▼

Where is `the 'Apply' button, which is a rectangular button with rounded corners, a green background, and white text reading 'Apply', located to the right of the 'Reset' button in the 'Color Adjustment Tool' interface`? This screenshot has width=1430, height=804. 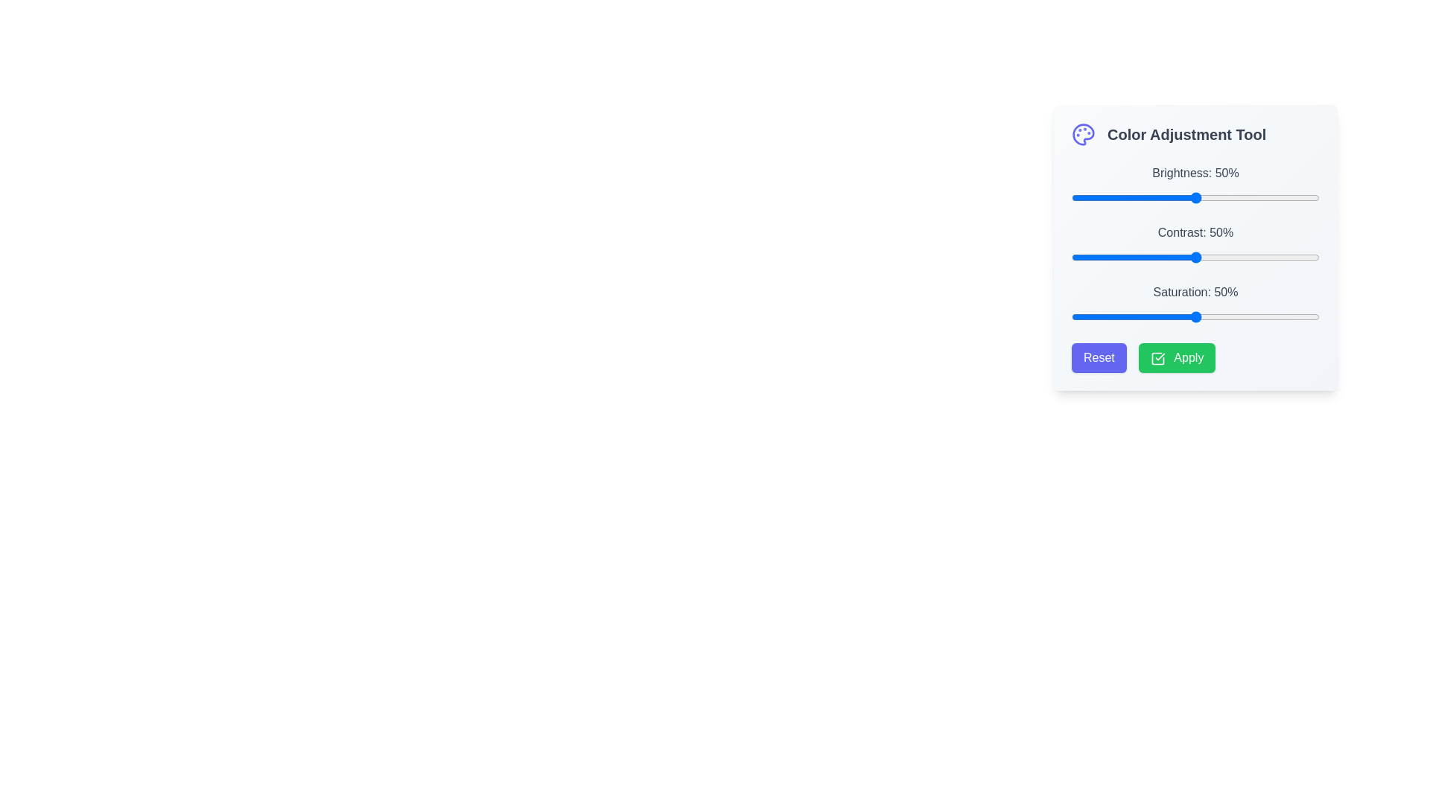 the 'Apply' button, which is a rectangular button with rounded corners, a green background, and white text reading 'Apply', located to the right of the 'Reset' button in the 'Color Adjustment Tool' interface is located at coordinates (1176, 358).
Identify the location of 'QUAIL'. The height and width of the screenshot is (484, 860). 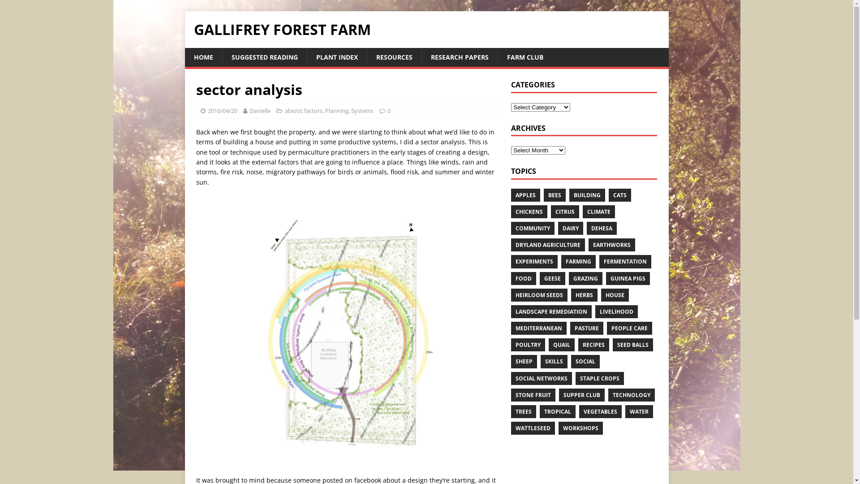
(561, 344).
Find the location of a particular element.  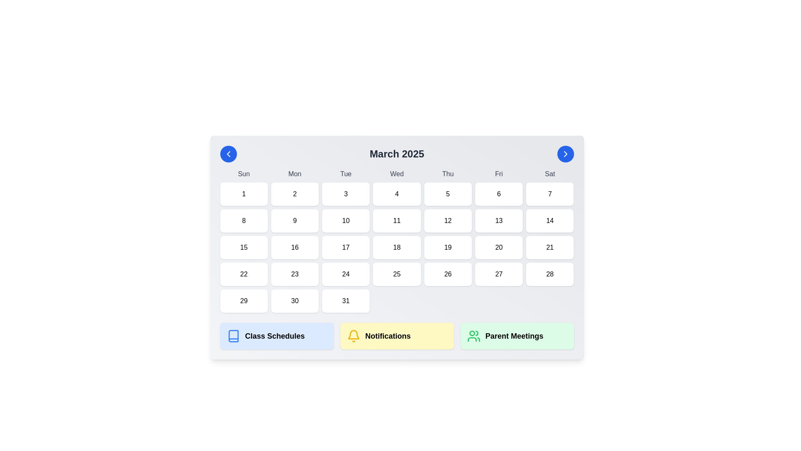

the calendar button representing the 6th of the month, located in the first row under the 'Fri' header in the grid layout is located at coordinates (499, 194).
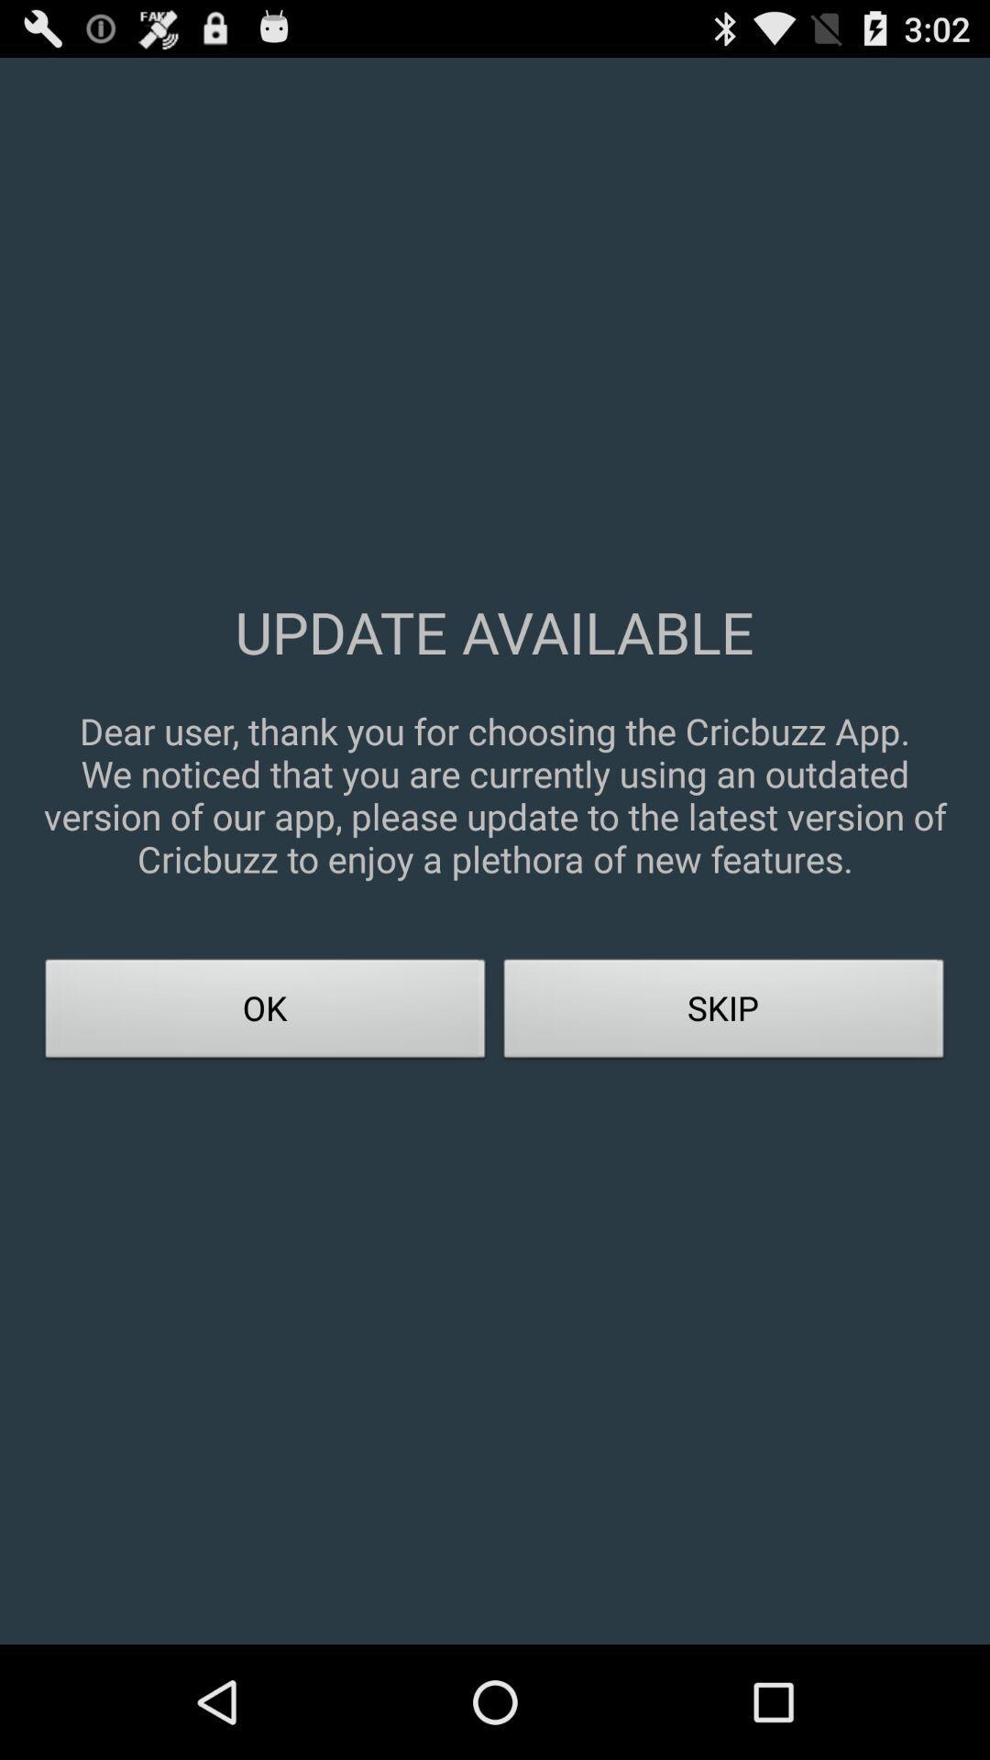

▲

WHAT YOU WILL DO: Reproduce verbatim the lines from the one containing "Identify the location" through the last line above, both inclusive, omitting the pictures.

TASK ANSWER:
Identify the location of 'QUAIL'. The height and width of the screenshot is (484, 860). 
(561, 344).
Find the location of a particular element.  

the calendar button representing the 6th of the month, located in the first row under the 'Fri' header in the grid layout is located at coordinates (499, 194).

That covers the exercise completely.